(A) MiD51 crystallizes as a dimer through an interface found in the N-terminal domain. The two molecules are differentially colored gray (left) and as in Figure 1B (right). In the bottom figure, the dimer has been rotated to view the interface from the top. The right panels are a 2-fold axis rotation. Red arrows indicate the α helix and loop shown in (B). Drp1 binding residues are colored green.
(B) Detailed view of residues important for the dimer interface. Interactions are indicated with dashed lines. The color scheme is the same as in (A). Electrostatic interactions were determined using the PDBePISA server. R169 self-associates by hydrogen bonding with a sulfate ion (not depicted).

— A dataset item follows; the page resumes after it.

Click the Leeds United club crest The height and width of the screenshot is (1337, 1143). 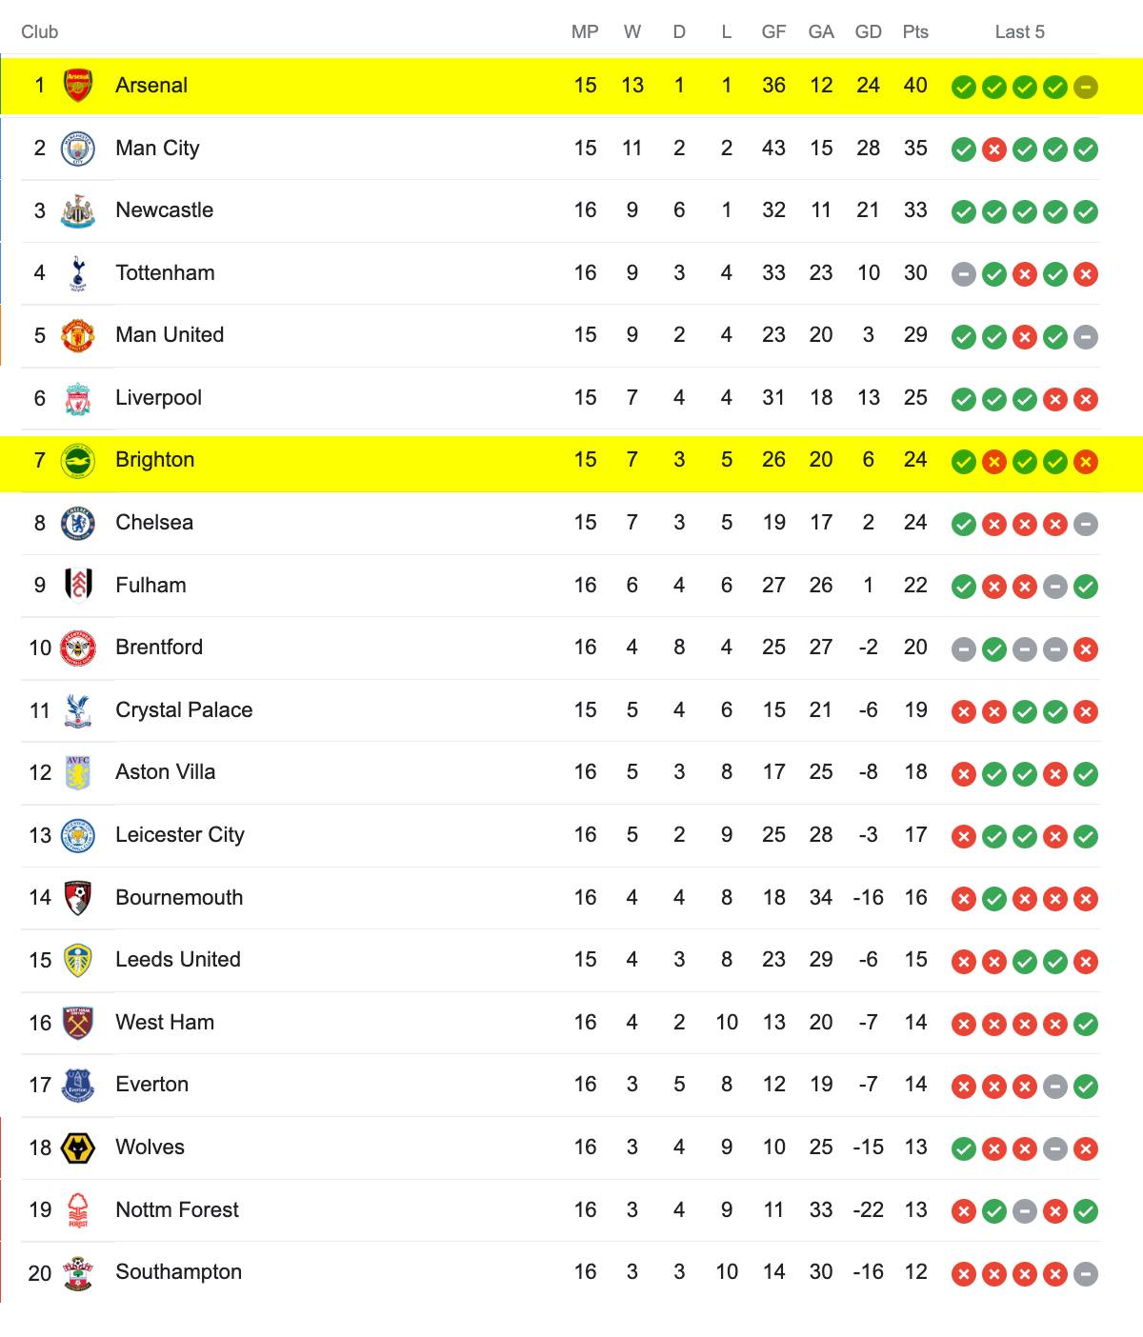[x=78, y=960]
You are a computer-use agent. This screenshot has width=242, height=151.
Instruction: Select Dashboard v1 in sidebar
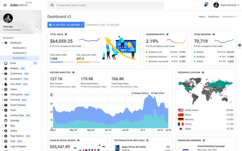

(C) Mutational analysis of dimer formation. MiD51-GFP mutants were cotransfected with either empty vector or Myc tagged MiD51 constructs. For each reaction, the same mutant was used for both the GFP and Myc tagged constructs. Cells were treated with a reversible crosslinker and solubilized before immunoprecipitation against the Myc epitope. Top: expression of MiD51-GFP and MiD51-Myc in cell lysates. Actin is a loading control. Bottom: anti-Myc immunoprecipitates analyzed for MiD51-GFP. Comp Mut, compound dimerization mutant.